(Item-finding rows)

..............................

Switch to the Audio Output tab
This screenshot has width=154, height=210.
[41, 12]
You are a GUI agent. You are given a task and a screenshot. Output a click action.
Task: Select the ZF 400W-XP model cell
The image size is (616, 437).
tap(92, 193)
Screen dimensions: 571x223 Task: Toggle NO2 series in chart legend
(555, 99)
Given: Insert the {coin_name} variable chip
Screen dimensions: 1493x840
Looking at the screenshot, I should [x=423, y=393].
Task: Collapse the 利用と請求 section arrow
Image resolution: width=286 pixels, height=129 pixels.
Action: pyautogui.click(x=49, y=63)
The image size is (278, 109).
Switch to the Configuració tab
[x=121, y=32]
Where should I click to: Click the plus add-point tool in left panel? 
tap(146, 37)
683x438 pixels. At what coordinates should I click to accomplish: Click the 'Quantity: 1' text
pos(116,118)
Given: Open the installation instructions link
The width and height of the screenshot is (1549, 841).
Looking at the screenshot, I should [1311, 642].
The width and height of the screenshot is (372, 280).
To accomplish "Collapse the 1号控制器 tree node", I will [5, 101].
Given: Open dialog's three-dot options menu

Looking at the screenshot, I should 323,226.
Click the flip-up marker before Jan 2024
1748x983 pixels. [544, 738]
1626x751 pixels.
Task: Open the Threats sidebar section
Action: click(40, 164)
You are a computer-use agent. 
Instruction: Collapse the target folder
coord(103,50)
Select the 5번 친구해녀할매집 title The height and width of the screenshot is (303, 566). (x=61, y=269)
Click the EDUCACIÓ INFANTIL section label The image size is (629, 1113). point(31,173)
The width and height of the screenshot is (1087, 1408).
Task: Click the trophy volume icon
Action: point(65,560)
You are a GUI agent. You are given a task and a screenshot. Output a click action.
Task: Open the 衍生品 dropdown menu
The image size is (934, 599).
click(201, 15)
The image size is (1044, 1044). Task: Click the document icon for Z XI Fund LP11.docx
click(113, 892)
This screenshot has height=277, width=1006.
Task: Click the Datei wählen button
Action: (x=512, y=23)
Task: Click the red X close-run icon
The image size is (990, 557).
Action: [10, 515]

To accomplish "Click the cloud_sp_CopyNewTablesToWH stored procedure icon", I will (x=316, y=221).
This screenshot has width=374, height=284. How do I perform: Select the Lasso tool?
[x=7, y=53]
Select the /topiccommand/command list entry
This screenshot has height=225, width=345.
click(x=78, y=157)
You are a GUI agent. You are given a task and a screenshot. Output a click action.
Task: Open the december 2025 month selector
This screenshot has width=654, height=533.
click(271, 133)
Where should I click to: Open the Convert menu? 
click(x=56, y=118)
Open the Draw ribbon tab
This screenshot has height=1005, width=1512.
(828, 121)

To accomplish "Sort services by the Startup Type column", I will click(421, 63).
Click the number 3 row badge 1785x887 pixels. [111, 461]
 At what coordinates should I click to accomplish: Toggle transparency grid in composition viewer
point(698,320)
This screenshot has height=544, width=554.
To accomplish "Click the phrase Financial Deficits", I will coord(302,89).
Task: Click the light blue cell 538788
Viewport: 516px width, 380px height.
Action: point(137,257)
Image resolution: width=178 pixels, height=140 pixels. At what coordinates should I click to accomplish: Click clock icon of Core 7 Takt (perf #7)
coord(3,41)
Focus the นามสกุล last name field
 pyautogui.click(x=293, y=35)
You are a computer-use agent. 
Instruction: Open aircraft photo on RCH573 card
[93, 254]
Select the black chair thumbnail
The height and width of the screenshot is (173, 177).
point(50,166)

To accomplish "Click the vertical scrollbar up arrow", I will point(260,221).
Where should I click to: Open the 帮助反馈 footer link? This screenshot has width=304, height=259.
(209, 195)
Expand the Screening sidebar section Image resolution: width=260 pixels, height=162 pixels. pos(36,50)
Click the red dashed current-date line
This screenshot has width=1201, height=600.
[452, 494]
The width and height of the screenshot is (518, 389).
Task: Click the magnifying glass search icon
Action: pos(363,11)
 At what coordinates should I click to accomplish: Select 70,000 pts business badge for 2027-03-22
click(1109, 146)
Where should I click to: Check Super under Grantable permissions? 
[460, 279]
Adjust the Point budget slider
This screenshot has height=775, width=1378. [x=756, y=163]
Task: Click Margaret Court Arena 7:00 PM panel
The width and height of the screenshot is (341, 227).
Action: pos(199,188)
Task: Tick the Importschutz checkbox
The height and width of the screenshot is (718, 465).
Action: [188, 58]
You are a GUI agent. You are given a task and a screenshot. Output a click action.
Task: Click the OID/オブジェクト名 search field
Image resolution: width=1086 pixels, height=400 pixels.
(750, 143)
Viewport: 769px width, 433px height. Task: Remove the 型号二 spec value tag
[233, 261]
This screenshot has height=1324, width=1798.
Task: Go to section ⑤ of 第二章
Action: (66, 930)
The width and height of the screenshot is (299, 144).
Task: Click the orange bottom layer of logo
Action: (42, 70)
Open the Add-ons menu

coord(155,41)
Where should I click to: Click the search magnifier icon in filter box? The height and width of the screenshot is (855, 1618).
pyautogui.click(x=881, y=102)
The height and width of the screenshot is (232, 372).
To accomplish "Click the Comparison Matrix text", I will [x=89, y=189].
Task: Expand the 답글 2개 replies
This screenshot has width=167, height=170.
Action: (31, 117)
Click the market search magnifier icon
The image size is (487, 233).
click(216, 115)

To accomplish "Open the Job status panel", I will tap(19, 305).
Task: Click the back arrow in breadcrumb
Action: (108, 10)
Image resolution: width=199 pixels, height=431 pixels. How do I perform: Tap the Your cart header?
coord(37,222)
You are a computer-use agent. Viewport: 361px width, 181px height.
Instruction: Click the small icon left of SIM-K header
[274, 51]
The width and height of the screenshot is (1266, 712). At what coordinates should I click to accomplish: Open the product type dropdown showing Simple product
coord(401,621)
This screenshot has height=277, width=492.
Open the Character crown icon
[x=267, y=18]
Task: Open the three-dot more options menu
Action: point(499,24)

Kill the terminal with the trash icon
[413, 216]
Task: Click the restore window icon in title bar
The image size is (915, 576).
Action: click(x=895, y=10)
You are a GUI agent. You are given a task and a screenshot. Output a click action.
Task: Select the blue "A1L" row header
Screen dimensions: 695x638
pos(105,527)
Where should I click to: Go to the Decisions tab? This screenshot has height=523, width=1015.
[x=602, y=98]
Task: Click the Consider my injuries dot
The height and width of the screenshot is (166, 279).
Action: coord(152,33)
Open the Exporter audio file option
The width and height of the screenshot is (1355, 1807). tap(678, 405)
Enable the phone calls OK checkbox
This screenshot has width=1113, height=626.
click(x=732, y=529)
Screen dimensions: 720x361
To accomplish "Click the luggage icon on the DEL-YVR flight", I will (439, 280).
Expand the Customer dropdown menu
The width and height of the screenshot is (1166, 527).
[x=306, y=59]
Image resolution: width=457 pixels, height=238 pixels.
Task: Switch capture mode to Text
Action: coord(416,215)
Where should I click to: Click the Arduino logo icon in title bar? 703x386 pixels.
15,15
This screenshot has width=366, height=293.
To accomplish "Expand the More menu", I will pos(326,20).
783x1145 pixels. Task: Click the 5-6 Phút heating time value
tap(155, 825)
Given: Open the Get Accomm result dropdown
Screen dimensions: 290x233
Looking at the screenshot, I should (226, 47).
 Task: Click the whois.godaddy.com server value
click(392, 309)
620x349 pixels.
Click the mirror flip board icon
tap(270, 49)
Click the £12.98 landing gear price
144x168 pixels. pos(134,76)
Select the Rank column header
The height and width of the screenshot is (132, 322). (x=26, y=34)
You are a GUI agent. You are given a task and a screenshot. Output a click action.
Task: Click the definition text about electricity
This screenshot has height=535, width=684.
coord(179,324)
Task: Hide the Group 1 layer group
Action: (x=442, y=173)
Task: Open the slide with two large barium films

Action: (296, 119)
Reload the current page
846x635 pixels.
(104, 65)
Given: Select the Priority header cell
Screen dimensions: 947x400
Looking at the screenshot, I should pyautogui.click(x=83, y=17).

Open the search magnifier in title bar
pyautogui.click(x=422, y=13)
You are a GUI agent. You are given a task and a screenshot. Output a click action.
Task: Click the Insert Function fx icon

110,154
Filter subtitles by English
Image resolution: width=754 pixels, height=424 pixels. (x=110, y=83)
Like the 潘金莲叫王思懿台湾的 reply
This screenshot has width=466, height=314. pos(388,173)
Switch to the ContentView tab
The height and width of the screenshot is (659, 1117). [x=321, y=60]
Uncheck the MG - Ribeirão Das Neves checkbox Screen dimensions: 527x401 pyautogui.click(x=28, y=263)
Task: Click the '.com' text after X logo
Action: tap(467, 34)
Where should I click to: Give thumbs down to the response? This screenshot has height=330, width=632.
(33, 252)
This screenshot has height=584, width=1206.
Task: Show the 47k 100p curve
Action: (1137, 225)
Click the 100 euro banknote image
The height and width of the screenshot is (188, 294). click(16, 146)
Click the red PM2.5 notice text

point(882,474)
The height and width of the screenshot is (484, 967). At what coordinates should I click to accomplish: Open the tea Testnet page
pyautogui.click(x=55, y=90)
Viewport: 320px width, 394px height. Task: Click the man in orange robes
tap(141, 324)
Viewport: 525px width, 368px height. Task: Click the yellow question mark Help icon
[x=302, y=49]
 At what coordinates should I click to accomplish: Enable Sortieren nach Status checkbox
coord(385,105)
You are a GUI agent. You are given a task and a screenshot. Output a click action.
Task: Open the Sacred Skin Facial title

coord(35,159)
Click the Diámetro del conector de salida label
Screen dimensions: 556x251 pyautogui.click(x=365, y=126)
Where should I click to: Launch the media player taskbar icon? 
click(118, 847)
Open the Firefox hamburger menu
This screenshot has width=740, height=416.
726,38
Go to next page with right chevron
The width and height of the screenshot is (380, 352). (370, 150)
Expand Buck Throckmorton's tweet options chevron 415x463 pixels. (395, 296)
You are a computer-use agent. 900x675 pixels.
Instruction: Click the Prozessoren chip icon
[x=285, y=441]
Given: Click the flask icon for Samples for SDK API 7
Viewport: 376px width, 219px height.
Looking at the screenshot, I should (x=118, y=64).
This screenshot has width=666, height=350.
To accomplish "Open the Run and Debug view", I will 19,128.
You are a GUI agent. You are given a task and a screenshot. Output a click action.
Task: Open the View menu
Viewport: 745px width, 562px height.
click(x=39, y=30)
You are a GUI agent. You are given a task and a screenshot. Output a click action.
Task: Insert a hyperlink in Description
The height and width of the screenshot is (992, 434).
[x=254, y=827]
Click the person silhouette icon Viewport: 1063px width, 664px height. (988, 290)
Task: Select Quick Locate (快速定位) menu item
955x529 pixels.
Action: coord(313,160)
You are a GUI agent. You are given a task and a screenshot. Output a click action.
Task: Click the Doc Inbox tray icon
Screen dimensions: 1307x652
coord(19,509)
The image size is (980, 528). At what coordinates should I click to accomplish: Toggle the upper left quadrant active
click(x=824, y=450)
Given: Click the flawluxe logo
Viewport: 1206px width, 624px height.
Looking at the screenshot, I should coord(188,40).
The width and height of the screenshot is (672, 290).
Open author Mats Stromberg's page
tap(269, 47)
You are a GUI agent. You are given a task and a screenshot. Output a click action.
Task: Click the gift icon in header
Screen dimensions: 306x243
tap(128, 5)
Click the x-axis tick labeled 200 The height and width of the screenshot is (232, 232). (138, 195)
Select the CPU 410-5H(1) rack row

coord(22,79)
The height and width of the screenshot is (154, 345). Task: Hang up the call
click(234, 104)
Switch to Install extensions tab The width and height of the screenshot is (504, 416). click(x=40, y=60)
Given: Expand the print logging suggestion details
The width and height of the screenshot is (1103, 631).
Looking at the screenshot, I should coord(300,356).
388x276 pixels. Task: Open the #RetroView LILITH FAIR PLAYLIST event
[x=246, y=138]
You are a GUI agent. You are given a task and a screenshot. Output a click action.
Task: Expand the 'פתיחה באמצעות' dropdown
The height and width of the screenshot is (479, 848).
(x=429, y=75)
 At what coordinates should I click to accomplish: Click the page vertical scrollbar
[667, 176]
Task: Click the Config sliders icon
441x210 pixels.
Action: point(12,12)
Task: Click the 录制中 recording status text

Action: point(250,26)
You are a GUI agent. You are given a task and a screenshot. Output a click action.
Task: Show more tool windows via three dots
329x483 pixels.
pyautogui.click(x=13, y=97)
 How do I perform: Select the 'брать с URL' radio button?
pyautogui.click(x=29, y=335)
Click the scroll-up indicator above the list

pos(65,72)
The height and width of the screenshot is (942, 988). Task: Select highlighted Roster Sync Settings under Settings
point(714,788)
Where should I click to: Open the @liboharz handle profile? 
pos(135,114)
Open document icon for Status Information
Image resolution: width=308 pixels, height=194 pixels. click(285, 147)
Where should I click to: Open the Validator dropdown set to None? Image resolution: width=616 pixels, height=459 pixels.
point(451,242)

..............................

** TASK STATEMENT **
Express as a JSON list of strings the rows starting with the line containing "will (x=316, y=221)." and going on through the line containing "I will coord(302,89).", one string per line, skipping blank lines.

** RESULT OF THIS EXERCISE **
[
  "To accomplish \"Click the cloud_sp_CopyNewTablesToWH stored procedure icon\", I will (x=316, y=221).",
  "This screenshot has width=374, height=284. How do I perform: Select the Lasso tool?",
  "[x=7, y=53]",
  "Select the /topiccommand/command list entry",
  "This screenshot has height=225, width=345.",
  "click(x=78, y=157)",
  "You are a GUI agent. You are given a task and a screenshot. Output a click action.",
  "Task: Open the december 2025 month selector",
  "This screenshot has width=654, height=533.",
  "click(271, 133)",
  "Where should I click to: Open the Convert menu? ",
  "click(x=56, y=118)",
  "Open the Draw ribbon tab",
  "This screenshot has height=1005, width=1512.",
  "(828, 121)",
  "To accomplish \"Sort services by the Startup Type column\", I will click(421, 63).",
  "Click the number 3 row badge 1785x887 pixels. [111, 461]",
  " At what coordinates should I click to accomplish: Toggle transparency grid in composition viewer",
  "point(698,320)",
  "This screenshot has height=544, width=554.",
  "To accomplish \"Click the phrase Financial Deficits\", I will coord(302,89)."
]